Employees would be forced to cede to their religious conscience rights to their bosses. Employers could deny neonatal benefits to gay and lesbian employees or to a mother whose child was born out of wedlock. Christian Scientist churches would be entitled to deny all medical coverage except spiritual care if they chose to do so.
It would encode in law a chaos of preferences — empowering unsympathetic administrators to control intimate and critical matters of bodily integrity and health best left to women and their doctors. It would treat employees reporting for a job as unwitting volunteers for whatever religious precept might be subscribed to by the organization’s leaders. Even more fundamentally, such a move would threaten the religious pluralism that is an essential part of the American tradition, by allowing quintessentially public functions to be subordinated to religious aims.
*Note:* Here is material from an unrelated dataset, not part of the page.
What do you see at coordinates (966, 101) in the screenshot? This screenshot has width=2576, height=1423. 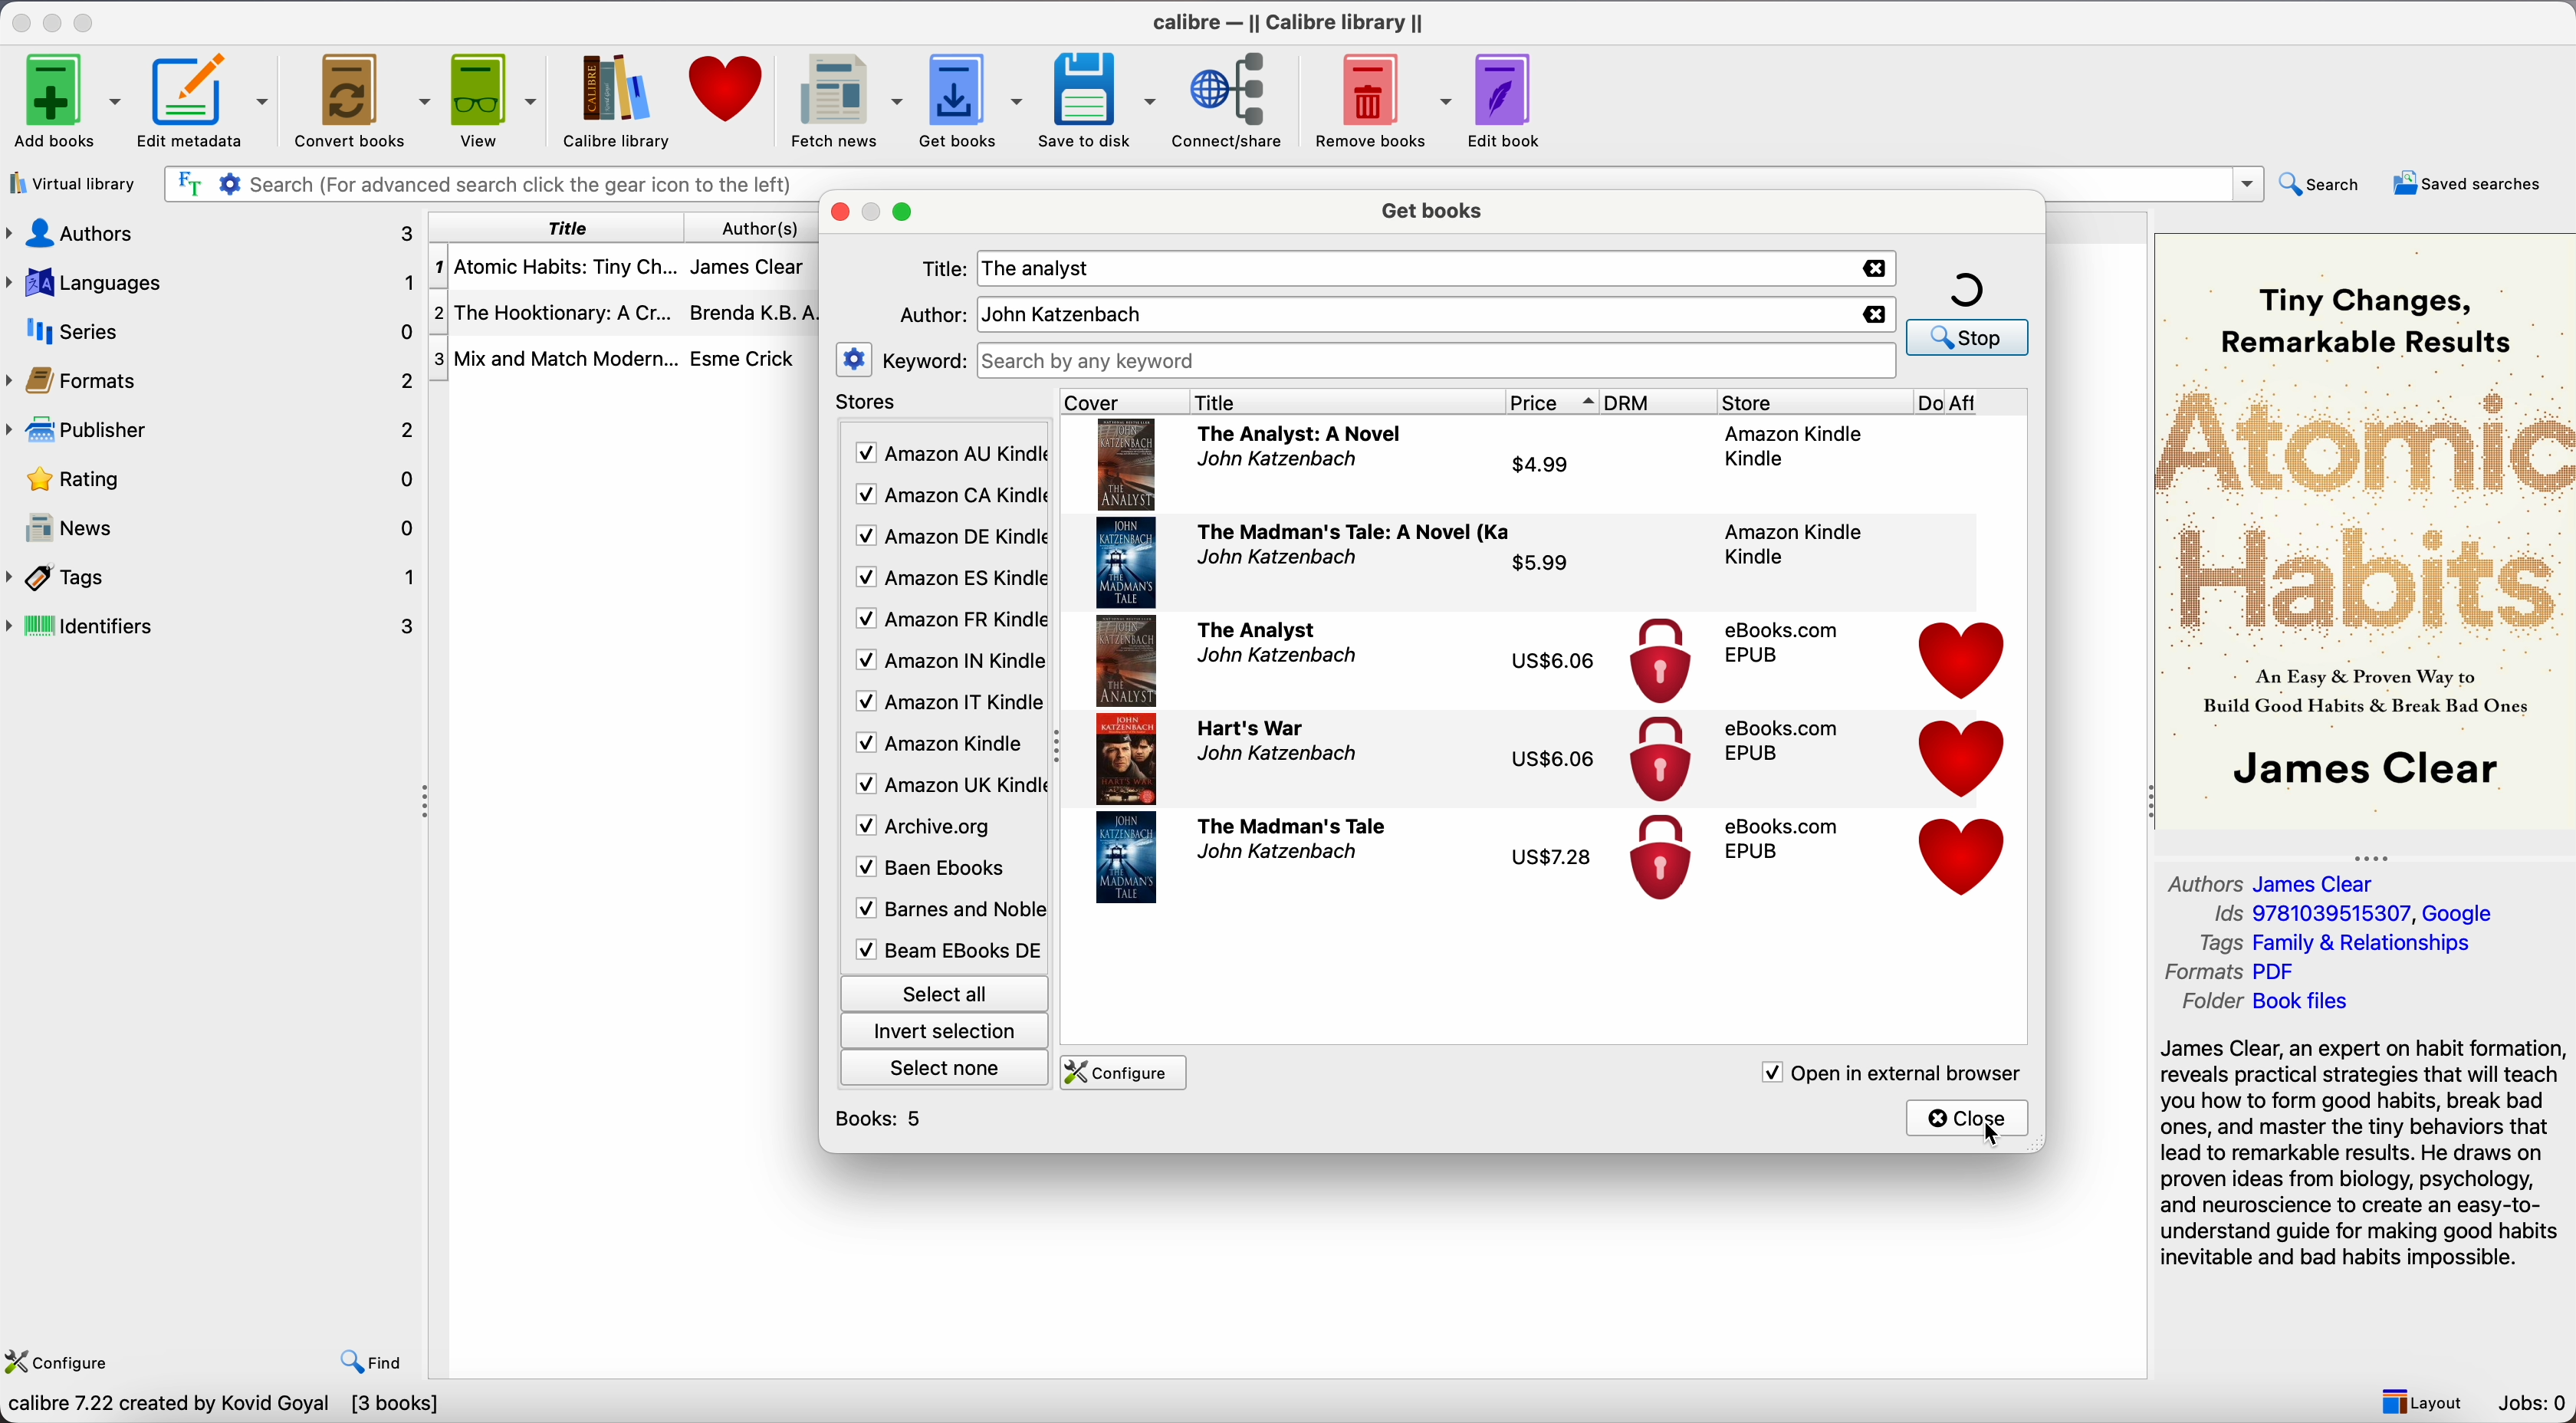 I see `click on get books` at bounding box center [966, 101].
The courts have been very clear and logical in striking this balance. Generally applicable laws do not violate the First Amendment because they are the sine qua non of governing an ordered society. Religious organizations, when acting in their religious role or on matters of internal governance like they do in houses of worship, receive considerable deference from the courts — although even organizations like churches are subject to many generally applicable laws, such as health and safety rules, or building codes.
But institutions that voluntarily assume a public role, including those with religious affiliations, are subject to the same laws as everyone else. Those institutions have chosen to primarily employ members of the general public, to primarily serve the general public, and assign themselves a mission that is not primarily religious in purpose or goal.
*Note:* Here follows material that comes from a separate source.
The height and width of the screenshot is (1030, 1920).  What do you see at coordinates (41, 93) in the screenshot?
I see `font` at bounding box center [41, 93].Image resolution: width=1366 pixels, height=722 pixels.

The significance of this issue for health and well-being cannot be overstated. The availability of effective, modern methods of contraception allows individuals the freedom to plan their lives, preserves dignity in one’s personal relations, and has been fundamental in facilitating the full participation of women in public life by allowing them to better plan their pregnancies and lives.
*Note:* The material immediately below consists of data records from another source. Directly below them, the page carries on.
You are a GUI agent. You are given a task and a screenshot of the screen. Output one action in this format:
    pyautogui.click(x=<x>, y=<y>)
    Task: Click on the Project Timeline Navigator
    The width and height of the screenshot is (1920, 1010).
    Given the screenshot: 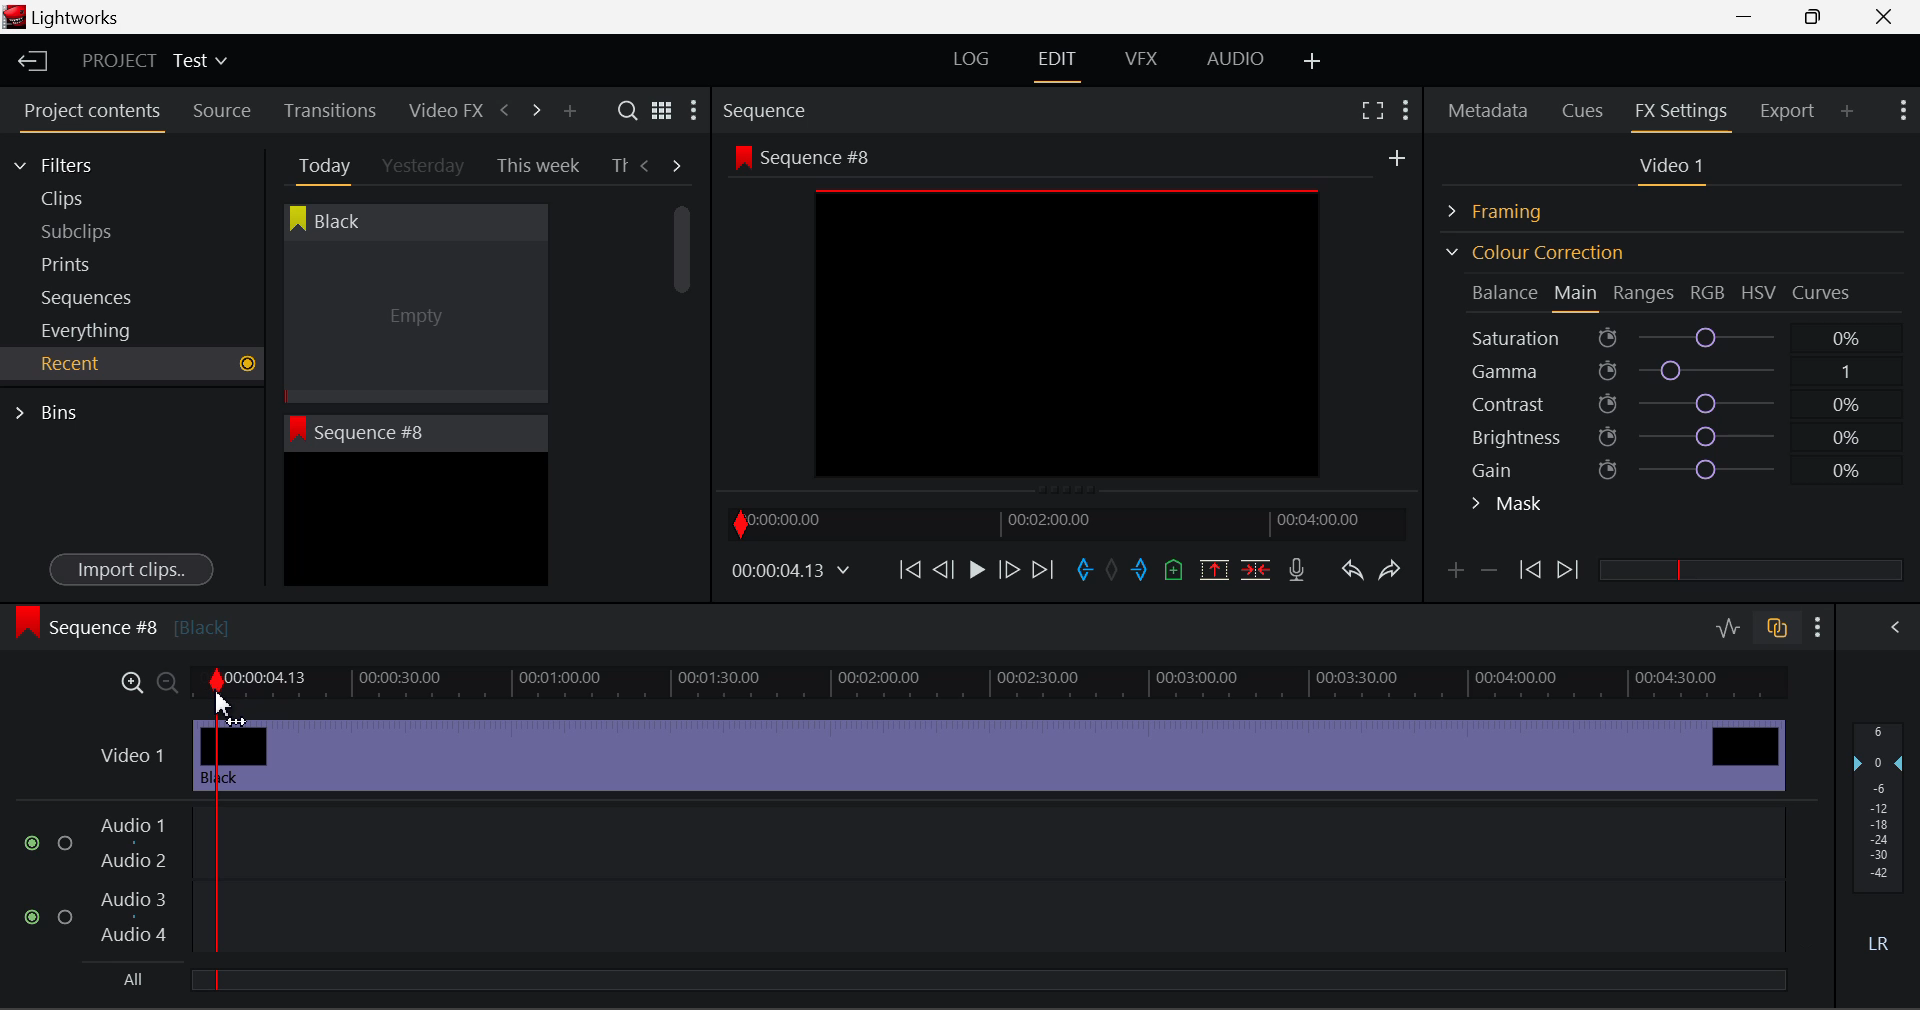 What is the action you would take?
    pyautogui.click(x=1064, y=523)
Access to effective and affordable birth control is important for many medical reasons impacting women’s health: it sometimes even saves their lives. But if contraception is too expensive or not easily accessible, women fail to use it regularly. Today in the U.S., nearly half of all pregnancies are unintended. This high rate has tragic consequences for maternal and child health, and increases the number of abortions.
This shocking state of affairs can be greatly remedied by allowing women far greater access to the most effective forms of contraception, including long-acting forms and sterilization. The Administration’s policy accomplishes these important goals.
It is essential that we make these benefits available equally to all members of the public, as part of a new baseline for public health. And it is essential, on principle, that on matters of public health and personal decision-making, we ask that all public-facing institutions offer the same benefits to workers, rather than creating a patchwork system of gaps and exceptions that perpetuates gender discrimination and harms women and families.
Against this backdrop, the Administration’s accommodation appears generous indeed. Employers won’t have to pay for contraception or even communicate about it. No one is compelled to use the benefit or pay for contraception under the policy, and no provider is compelled to furnish services. It will remain the employee’s decision to make concerning what is right for them and their family, as it should be. Both fairness — and our constitutional tradition of respect for individual religious liberty — demand no less.